**Records supplied:**
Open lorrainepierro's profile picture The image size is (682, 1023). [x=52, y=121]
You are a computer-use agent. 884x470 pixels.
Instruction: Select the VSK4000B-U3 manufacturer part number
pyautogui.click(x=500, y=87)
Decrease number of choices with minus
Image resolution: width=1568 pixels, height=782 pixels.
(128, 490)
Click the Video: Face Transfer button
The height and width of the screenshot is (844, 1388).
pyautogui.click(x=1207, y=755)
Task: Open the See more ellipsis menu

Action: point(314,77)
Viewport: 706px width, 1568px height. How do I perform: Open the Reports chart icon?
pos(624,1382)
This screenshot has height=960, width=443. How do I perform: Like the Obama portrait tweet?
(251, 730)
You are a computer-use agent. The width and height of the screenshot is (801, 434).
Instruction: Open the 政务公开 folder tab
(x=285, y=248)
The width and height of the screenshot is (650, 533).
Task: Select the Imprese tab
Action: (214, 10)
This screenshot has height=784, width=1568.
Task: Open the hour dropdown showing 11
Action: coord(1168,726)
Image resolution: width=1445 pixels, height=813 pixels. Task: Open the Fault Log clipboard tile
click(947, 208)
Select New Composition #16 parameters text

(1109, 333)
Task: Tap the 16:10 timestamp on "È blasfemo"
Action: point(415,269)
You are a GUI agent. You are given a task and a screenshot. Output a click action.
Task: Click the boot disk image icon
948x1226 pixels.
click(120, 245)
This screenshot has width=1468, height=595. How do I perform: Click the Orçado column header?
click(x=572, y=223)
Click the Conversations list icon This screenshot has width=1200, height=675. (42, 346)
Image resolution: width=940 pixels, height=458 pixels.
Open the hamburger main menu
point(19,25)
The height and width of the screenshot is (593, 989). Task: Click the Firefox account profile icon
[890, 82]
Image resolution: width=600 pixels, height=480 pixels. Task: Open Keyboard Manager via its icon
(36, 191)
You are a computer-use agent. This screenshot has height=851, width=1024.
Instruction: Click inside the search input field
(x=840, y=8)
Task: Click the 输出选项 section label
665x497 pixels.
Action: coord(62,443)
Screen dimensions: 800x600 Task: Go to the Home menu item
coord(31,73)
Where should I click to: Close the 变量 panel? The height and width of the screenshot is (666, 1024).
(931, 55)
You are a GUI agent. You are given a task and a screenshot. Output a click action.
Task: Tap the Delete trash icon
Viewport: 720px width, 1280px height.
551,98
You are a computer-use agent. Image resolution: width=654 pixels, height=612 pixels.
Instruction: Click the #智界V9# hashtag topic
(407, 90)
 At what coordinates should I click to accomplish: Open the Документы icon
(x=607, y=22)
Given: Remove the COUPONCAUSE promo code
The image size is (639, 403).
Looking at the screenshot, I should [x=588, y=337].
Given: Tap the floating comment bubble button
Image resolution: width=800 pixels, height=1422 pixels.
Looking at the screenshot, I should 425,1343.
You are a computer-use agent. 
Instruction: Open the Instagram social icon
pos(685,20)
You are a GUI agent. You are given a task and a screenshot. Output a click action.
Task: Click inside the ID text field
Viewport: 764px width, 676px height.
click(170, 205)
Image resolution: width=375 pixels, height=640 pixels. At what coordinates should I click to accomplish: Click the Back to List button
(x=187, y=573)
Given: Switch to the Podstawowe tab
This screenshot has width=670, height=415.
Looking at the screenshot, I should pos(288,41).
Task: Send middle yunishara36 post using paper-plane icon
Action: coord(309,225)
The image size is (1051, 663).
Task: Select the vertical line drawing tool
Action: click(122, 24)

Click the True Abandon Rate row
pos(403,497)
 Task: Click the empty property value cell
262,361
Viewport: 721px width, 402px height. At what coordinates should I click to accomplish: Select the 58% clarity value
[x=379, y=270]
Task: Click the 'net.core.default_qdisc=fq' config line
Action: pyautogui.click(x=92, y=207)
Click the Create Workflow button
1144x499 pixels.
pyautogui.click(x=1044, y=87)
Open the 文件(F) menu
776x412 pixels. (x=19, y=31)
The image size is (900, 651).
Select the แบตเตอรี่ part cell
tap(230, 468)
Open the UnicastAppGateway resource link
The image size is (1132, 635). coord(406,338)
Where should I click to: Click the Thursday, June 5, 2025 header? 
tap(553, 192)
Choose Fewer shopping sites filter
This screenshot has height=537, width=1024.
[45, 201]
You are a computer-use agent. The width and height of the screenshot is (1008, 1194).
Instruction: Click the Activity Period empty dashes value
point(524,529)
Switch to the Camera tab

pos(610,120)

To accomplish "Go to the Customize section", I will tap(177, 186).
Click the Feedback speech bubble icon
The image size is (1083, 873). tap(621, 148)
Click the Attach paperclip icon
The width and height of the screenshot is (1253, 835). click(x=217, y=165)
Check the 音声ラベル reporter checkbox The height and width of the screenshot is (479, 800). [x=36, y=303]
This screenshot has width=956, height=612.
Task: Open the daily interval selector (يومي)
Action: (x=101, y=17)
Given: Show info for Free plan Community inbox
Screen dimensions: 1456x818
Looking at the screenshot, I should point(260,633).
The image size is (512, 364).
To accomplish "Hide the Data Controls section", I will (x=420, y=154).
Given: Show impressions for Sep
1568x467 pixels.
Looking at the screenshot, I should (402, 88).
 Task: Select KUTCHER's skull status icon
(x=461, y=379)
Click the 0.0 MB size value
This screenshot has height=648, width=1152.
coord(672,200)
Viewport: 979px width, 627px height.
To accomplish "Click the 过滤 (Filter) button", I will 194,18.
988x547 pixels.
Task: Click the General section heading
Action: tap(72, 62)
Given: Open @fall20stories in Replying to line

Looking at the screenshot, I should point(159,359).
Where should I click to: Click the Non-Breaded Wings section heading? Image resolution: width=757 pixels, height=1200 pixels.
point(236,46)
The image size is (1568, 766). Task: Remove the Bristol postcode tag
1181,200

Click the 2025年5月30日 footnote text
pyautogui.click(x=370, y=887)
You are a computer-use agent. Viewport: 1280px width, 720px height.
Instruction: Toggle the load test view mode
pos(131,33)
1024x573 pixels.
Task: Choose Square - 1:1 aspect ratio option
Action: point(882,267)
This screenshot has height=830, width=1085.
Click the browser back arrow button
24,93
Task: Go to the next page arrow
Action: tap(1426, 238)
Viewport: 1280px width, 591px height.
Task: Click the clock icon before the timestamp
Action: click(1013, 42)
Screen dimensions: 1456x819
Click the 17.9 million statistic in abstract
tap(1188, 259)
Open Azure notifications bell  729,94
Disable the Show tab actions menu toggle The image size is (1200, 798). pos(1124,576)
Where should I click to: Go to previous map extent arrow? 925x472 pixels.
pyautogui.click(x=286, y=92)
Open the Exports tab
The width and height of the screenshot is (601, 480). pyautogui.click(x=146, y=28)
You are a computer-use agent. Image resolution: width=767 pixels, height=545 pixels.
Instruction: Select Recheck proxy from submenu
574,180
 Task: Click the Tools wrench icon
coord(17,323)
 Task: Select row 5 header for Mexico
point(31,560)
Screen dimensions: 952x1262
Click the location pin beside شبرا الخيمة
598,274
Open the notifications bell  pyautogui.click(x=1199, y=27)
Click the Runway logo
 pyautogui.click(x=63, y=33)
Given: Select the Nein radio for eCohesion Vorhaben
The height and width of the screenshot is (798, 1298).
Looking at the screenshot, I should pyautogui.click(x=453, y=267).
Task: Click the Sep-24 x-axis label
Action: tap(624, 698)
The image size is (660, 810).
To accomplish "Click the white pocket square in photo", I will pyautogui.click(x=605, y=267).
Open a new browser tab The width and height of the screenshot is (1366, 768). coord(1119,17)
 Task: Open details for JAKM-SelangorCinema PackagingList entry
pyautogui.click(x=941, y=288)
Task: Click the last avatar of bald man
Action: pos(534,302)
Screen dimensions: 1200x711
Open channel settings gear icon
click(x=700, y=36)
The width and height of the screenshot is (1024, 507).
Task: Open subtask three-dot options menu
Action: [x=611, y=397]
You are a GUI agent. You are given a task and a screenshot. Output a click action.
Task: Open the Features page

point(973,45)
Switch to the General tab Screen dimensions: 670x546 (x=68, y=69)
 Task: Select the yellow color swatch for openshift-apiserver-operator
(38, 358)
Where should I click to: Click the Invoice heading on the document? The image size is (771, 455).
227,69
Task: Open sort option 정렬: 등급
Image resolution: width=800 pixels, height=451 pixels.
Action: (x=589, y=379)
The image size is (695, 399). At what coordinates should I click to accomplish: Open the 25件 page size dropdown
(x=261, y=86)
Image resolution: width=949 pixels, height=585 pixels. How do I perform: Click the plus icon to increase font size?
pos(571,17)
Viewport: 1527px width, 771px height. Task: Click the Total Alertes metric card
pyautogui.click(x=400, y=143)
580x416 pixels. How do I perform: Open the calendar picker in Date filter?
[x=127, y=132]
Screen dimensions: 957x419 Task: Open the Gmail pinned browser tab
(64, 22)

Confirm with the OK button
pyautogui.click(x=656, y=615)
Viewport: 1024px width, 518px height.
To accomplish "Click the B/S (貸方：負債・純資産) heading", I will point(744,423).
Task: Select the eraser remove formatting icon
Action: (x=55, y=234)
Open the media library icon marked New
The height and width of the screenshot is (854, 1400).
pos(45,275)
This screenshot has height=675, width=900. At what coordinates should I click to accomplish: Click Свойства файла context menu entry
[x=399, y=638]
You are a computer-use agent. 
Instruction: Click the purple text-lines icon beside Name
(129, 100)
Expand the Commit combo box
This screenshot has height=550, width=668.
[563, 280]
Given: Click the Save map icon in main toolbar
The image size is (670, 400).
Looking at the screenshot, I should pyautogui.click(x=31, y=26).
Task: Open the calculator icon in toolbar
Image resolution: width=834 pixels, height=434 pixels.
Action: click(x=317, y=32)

**Task to complete:**
Wherever the string "notifications" occurs in the entries, copy that whole line.

**Solution for this problem:**
Open Azure notifications bell  729,94
Open the notifications bell  pyautogui.click(x=1199, y=27)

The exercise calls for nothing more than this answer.